I ricercatori di Jamf Threat Labs hanno condiviso dettagli sulla loro analisi del malware che hanno scoperto nelle applicazioni macOS piratate.
Questo malware, che secondo l’analisi di Jamf sembra simile al malware ZuRu, scarica ed esegue diversi payload per compromettere i computer in background.

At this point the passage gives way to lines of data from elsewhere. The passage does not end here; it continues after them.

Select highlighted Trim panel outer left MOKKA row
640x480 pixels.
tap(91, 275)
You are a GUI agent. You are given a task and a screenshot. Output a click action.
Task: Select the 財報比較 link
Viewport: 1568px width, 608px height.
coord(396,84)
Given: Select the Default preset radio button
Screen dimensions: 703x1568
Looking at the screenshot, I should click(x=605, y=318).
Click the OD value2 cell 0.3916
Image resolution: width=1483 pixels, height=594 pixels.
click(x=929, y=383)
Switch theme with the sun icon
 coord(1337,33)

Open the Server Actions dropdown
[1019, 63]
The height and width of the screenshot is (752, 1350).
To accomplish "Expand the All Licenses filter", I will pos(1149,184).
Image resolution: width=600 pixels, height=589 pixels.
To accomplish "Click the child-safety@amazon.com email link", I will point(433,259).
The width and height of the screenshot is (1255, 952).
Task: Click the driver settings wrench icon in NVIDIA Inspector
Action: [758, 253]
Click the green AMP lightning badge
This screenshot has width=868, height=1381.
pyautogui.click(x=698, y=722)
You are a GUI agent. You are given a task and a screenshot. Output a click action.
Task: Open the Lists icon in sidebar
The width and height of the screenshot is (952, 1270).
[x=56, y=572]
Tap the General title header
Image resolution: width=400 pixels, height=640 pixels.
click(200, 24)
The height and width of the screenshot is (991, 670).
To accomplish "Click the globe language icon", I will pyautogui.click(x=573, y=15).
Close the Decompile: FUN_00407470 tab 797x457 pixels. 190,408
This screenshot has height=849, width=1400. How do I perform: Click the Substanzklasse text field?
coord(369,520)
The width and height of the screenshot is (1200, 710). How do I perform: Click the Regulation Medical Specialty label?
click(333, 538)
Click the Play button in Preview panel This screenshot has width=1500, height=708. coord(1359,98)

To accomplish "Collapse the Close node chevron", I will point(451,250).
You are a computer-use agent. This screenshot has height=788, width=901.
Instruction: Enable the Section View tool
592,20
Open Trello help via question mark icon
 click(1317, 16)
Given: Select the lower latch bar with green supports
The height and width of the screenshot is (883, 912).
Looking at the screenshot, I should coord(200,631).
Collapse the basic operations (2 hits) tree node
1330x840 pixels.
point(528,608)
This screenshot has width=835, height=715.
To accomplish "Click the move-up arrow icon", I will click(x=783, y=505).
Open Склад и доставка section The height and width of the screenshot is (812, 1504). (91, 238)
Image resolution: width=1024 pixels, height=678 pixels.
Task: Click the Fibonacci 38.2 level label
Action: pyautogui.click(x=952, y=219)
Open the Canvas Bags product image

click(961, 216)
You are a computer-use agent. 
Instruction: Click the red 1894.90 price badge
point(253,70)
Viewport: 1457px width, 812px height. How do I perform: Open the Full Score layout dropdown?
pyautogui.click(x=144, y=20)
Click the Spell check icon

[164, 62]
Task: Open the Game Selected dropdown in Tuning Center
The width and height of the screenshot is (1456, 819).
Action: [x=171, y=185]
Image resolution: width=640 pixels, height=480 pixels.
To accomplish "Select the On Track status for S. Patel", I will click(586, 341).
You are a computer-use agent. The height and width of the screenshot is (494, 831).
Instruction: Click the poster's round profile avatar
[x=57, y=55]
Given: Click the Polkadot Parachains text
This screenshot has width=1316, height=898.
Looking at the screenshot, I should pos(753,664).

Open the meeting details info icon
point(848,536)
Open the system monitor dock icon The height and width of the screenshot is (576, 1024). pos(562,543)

Jamf Threat Labs è un team globale di ricercatori esperti di minacce, esperti di cybersecurity e data scientist con competenze che spaziano dai test di penetrazione al monitoraggio della rete, dalla ricerca di malware alla valutazione del rischio delle app. Il team monitora ed esplora principalmente le minacce emergenti che colpiscono i dispositivi Mac e mobili. Infatti, lo ricordiamo, Jamf è la società specializzata in Apple device management e protezione degli endpoint per Mac e mobile.
Tutto è partito dal fatto che Jamf Threat Labs ha individuato una serie di applicazioni macOS piratate che sono state modificate affinché comunicassero con l’infrastruttura degli aggressori. Queste applicazioni – spiega il team – sono ospitate su siti web cinesi di pirateria proprio al fine di adescare potenziali vittime. Una volta attivato, il malware scarica ed esegue diversi payload in background per compromettere segretamente il computer della vittima.
Mentre i ricercatori esaminavano vari avvisi di minacce, si sono imbattuti in un eseguibile con il nome .fseventsd. Questo eseguibile è degno di nota – spiegano gli esperti di cybersecurity – perché è nascosto (inizia con un punto) e utilizza il nome di un processo integrato nel sistema operativo. Inoltre, non è firmato da Apple e al momento della ricerca da parte del team non aveva alcuna indicazione di essere dannoso su VirusTotal.
Tali caratteristiche hanno insospettito il team, che ha valutato che giustificassero ulteriori indagini. Utilizzando VirusTotal, gli esperti di Jamf sono riusciti a determinare che questo file binario .fseventsd dall’aspetto curioso era stato originariamente caricato come parte di un file DMG più grande. Dopo aver cercato file simili su VirusTotal, il team ha scoperto tre applicazioni piratate che erano state tutte fatte oggetto di backdoor con lo stesso malware. Cercando queste applicazioni su Internet, il team ha scoperto che molte erano ospitate sullo stesso sito web cinese che fornisce collegamenti a molte applicazioni piratate, e ha anche scoperto altri due DMG “trojanizzati” nello stesso modo che non erano ancora stati inseriti in VirusTotal.
Non è la prima volta che Jamf Threat Labs scopre malware all’interno di applicazioni piratate. Una delle maggiori difficoltà nel trattare con gli utenti che installano applicazioni piratate, sottolinea il team, è il fatto che si aspettano di vedere avvisi di sicurezza dovuti al fatto che il software non è legittimo. Questo li porta a ignorare qualsiasi avviso di sicurezza integrato nel sistema operativo, come Gatekeeper, che informa l’utente che queste applicazioni non sono sicure da aprire. Si tratta quindi di una pratica, oltre che illecita, anche molto pericolosa.
Tutti i dettagli su questa minaccia per i dispositivi macOS sono disponibili sul blog di Jamf Threat Labs.